* **Exercise aim**: Print every one of the following items word for word, line by line, with nothing changed.
-- BEGIN Supplied material --
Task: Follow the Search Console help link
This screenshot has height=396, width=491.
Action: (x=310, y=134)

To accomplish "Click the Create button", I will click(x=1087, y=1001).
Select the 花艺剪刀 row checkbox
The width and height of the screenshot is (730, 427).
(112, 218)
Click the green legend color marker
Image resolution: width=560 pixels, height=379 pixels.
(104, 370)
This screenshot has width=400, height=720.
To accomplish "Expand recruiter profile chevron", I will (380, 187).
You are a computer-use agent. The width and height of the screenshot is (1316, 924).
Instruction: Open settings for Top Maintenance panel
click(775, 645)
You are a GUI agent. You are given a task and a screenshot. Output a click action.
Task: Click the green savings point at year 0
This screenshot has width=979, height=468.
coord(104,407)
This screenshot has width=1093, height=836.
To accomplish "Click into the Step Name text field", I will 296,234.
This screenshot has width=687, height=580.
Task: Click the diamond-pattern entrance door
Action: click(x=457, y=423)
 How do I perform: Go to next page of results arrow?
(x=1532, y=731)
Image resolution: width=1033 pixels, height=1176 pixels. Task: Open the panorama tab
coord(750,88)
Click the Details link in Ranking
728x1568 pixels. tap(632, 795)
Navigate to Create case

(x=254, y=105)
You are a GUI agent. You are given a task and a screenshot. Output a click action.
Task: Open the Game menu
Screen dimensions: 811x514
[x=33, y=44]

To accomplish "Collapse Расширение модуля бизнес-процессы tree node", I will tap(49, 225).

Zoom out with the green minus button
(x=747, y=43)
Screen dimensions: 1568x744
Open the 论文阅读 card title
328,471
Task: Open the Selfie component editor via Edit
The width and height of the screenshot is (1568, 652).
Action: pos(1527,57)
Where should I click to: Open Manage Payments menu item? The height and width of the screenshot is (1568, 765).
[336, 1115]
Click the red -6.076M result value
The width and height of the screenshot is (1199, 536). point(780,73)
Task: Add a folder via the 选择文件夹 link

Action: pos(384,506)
-- END Supplied material --
* **Result for this task**:
Task: Follow the Search Console help link
This screenshot has height=396, width=491.
Action: (x=310, y=134)

To accomplish "Click the Create button", I will click(x=1087, y=1001).
Select the 花艺剪刀 row checkbox
The width and height of the screenshot is (730, 427).
(112, 218)
Click the green legend color marker
Image resolution: width=560 pixels, height=379 pixels.
(104, 370)
This screenshot has width=400, height=720.
To accomplish "Expand recruiter profile chevron", I will (380, 187).
You are a computer-use agent. The width and height of the screenshot is (1316, 924).
Instruction: Open settings for Top Maintenance panel
click(775, 645)
You are a GUI agent. You are given a task and a screenshot. Output a click action.
Task: Click the green savings point at year 0
This screenshot has width=979, height=468.
coord(104,407)
This screenshot has width=1093, height=836.
To accomplish "Click into the Step Name text field", I will 296,234.
This screenshot has width=687, height=580.
Task: Click the diamond-pattern entrance door
Action: click(x=457, y=423)
 How do I perform: Go to next page of results arrow?
(x=1532, y=731)
Image resolution: width=1033 pixels, height=1176 pixels. Task: Open the panorama tab
coord(750,88)
Click the Details link in Ranking
728x1568 pixels. tap(632, 795)
Navigate to Create case

(x=254, y=105)
You are a GUI agent. You are given a task and a screenshot. Output a click action.
Task: Open the Game menu
Screen dimensions: 811x514
[x=33, y=44]

To accomplish "Collapse Расширение модуля бизнес-процессы tree node", I will tap(49, 225).

Zoom out with the green minus button
(x=747, y=43)
Screen dimensions: 1568x744
Open the 论文阅读 card title
328,471
Task: Open the Selfie component editor via Edit
The width and height of the screenshot is (1568, 652).
Action: pos(1527,57)
Where should I click to: Open Manage Payments menu item? The height and width of the screenshot is (1568, 765).
[336, 1115]
Click the red -6.076M result value
The width and height of the screenshot is (1199, 536). point(780,73)
Task: Add a folder via the 选择文件夹 link

Action: pos(384,506)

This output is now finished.